⟨
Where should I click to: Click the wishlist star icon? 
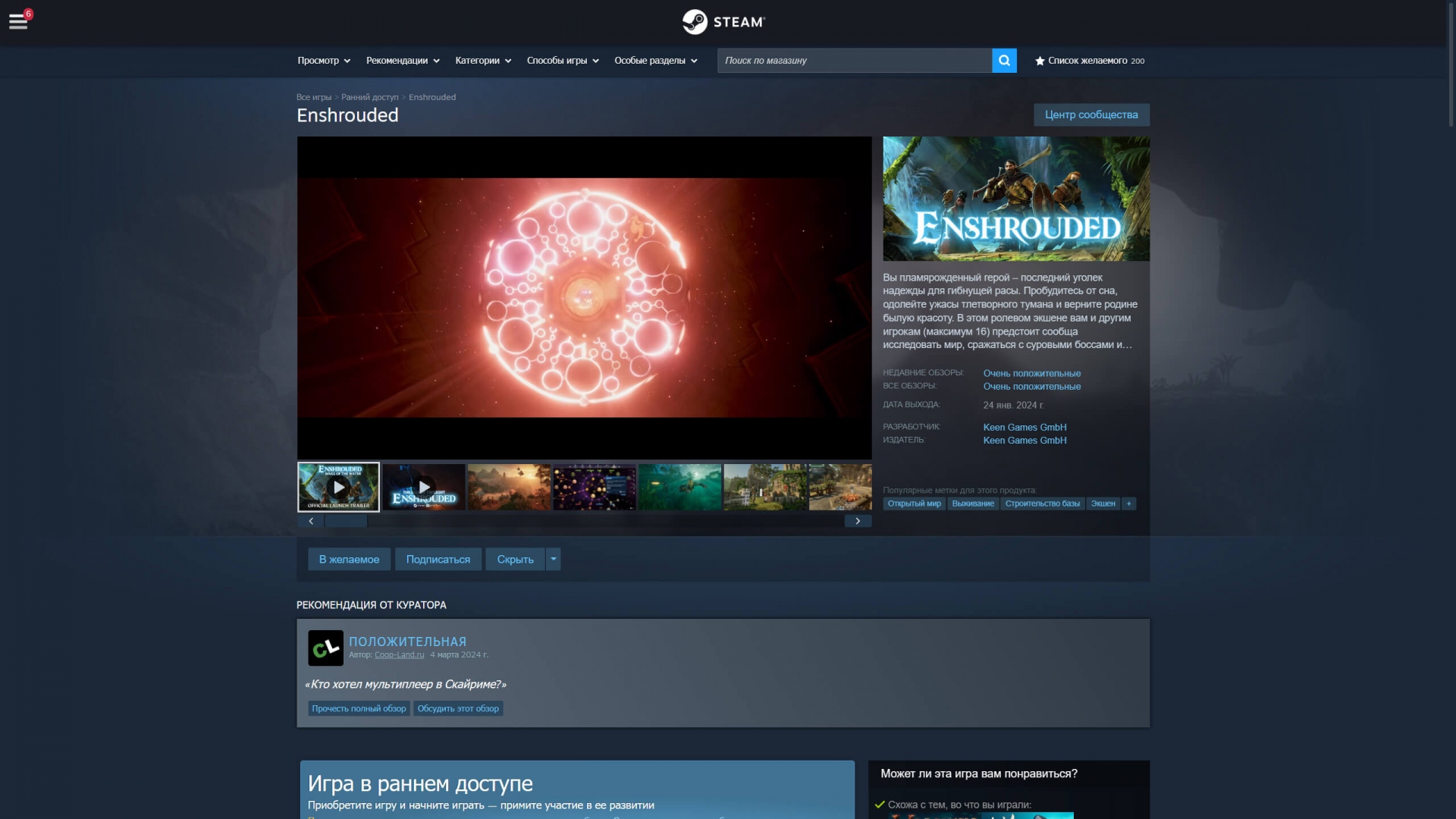pyautogui.click(x=1040, y=61)
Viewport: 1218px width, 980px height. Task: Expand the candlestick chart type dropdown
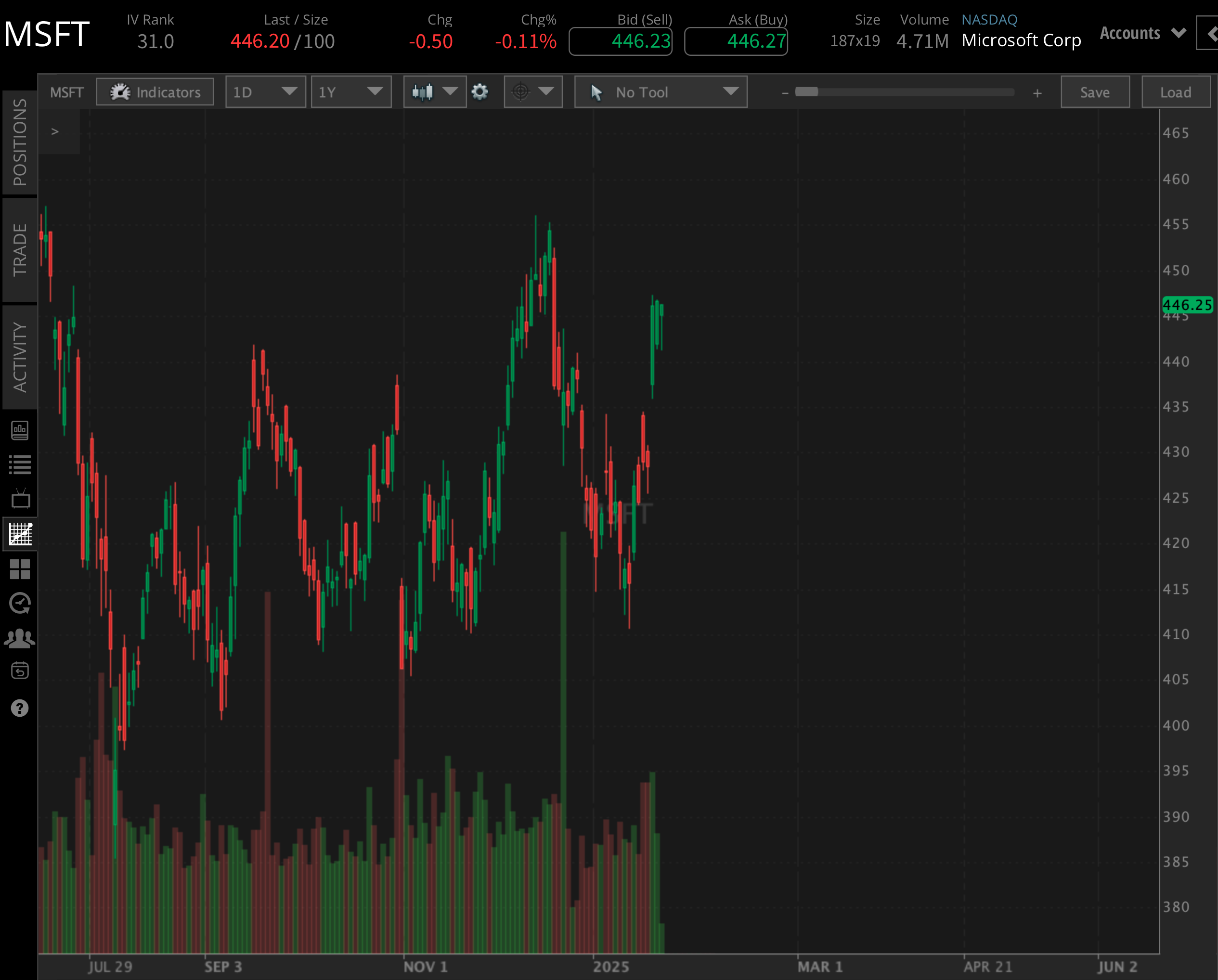pyautogui.click(x=434, y=91)
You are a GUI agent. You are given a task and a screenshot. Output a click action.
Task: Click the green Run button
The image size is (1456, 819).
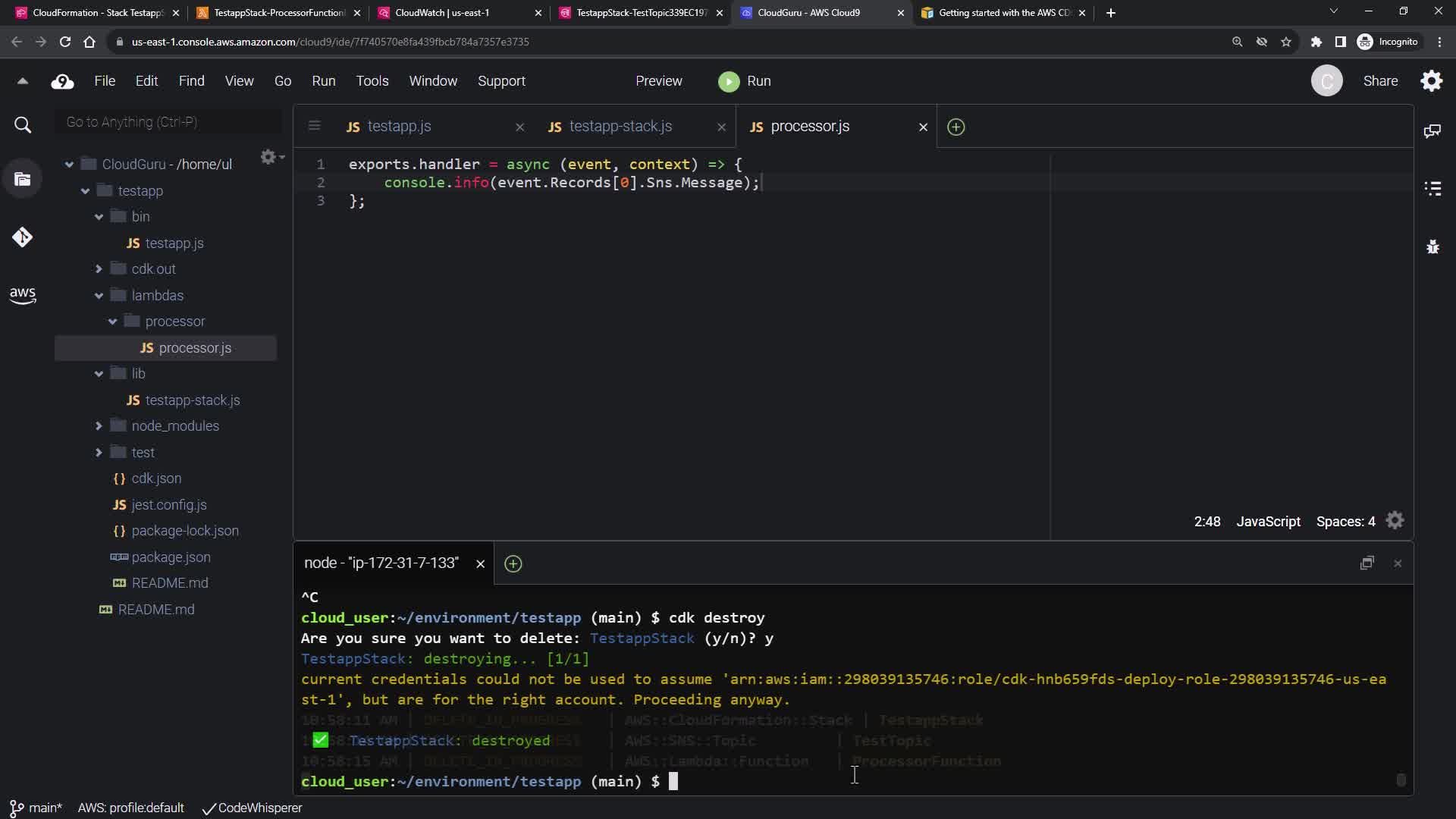coord(745,81)
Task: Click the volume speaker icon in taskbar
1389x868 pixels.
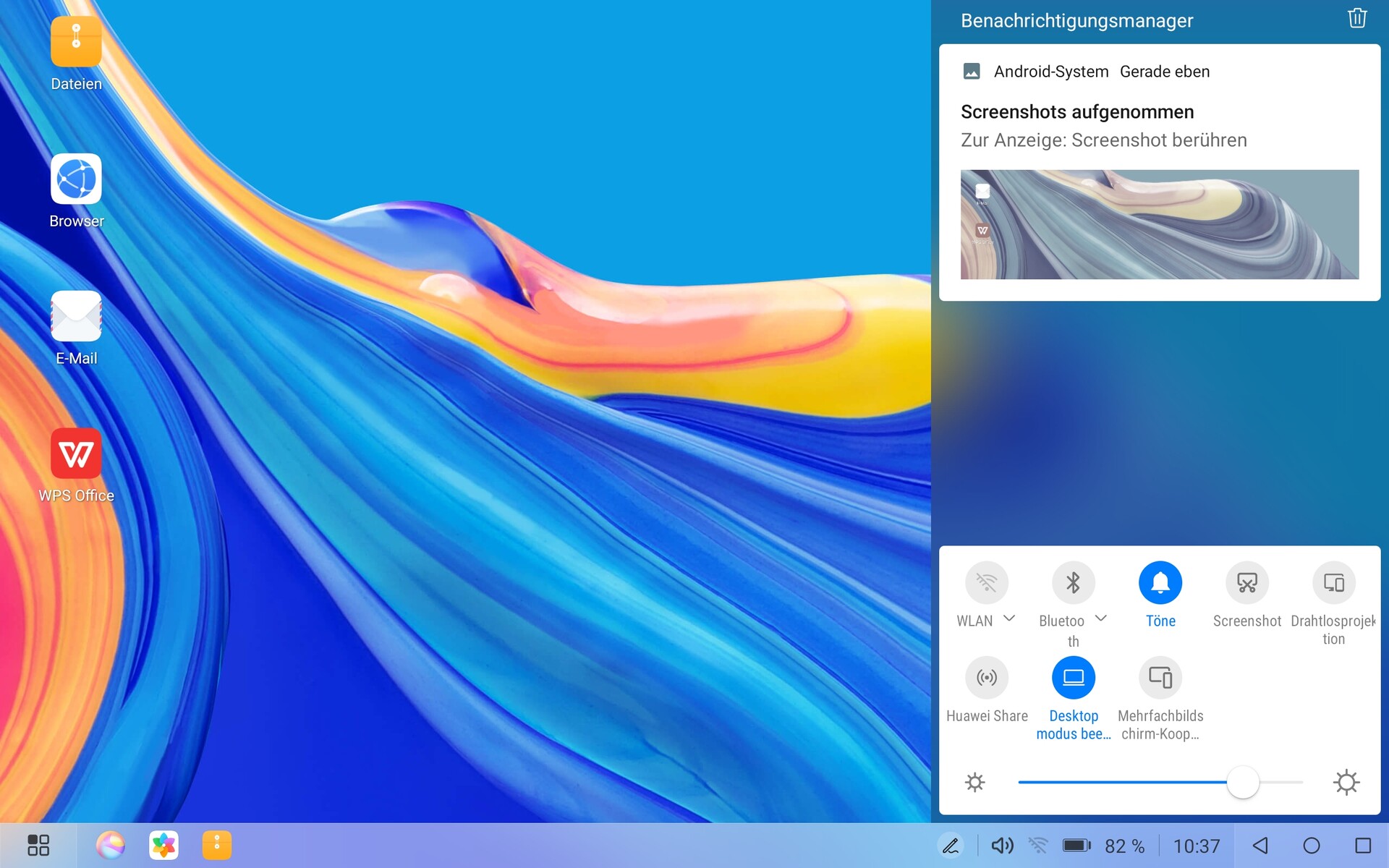Action: [x=1002, y=845]

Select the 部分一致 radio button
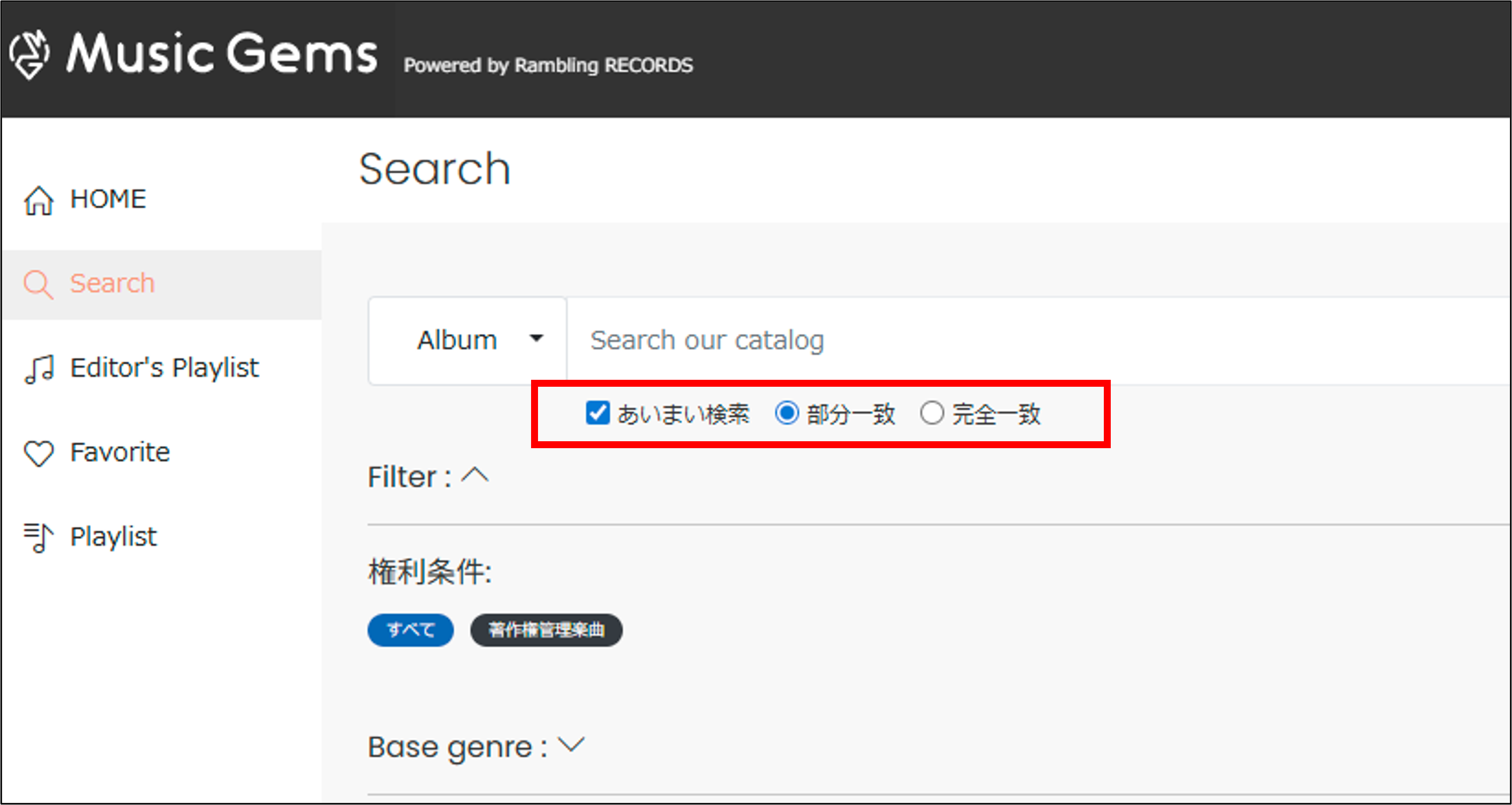tap(786, 413)
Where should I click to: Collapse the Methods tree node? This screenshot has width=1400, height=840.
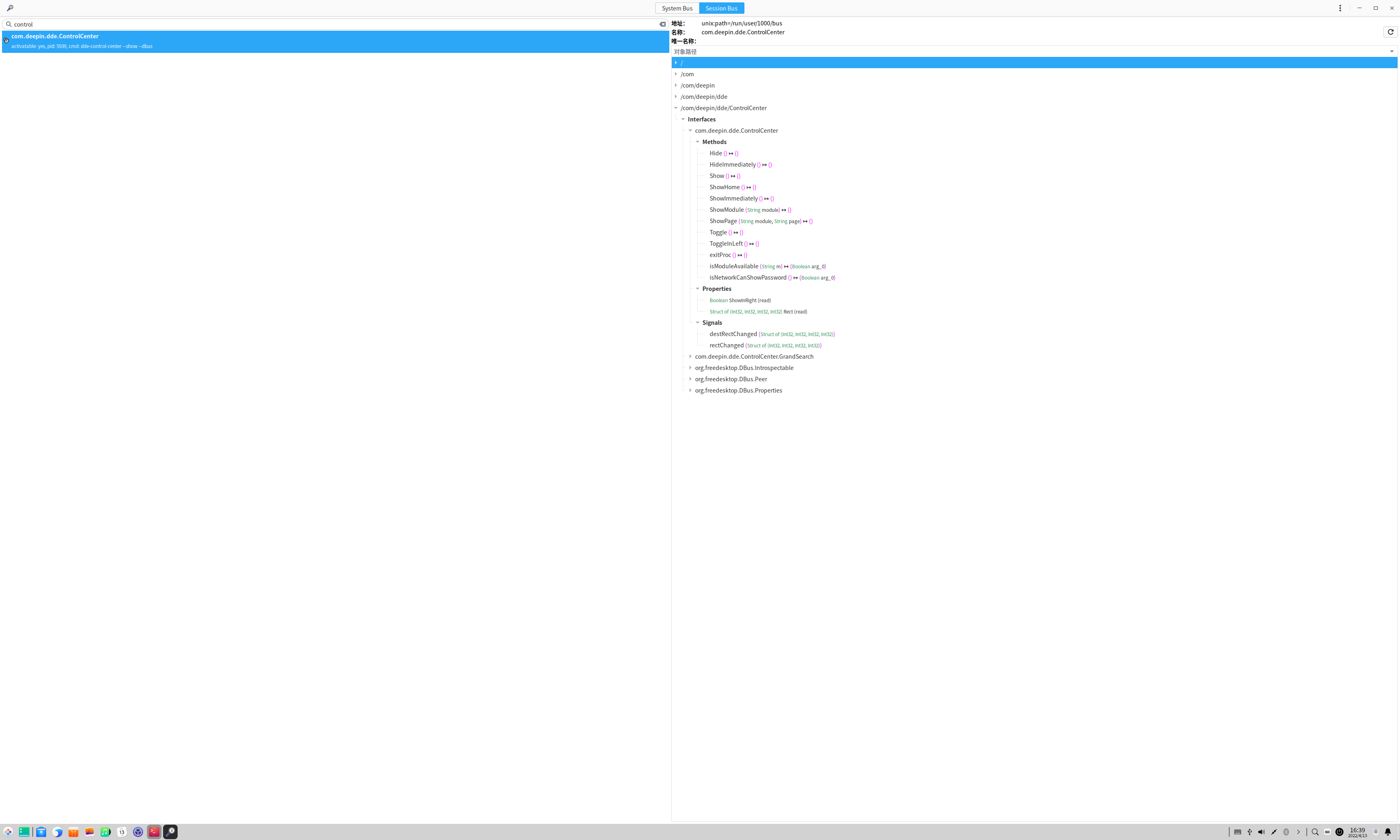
⟩
_The problem_
Every entry above should be printed again exactly, except for the pictures.

_Task answer_
Where should I click to: Click the wishlist star icon? 
pyautogui.click(x=1040, y=61)
Viewport: 1218px width, 980px height. Task: Expand the candlestick chart type dropdown
pyautogui.click(x=434, y=91)
You are a GUI agent. You are given a task and a screenshot. Output a click action.
Task: Click the green Run button
The image size is (1456, 819).
coord(745,81)
Task: Click the volume speaker icon in taskbar
1389x868 pixels.
Action: [x=1002, y=845]

Select the 部分一致 radio button
tap(786, 413)
Where should I click to: Collapse the Methods tree node? This screenshot has width=1400, height=840.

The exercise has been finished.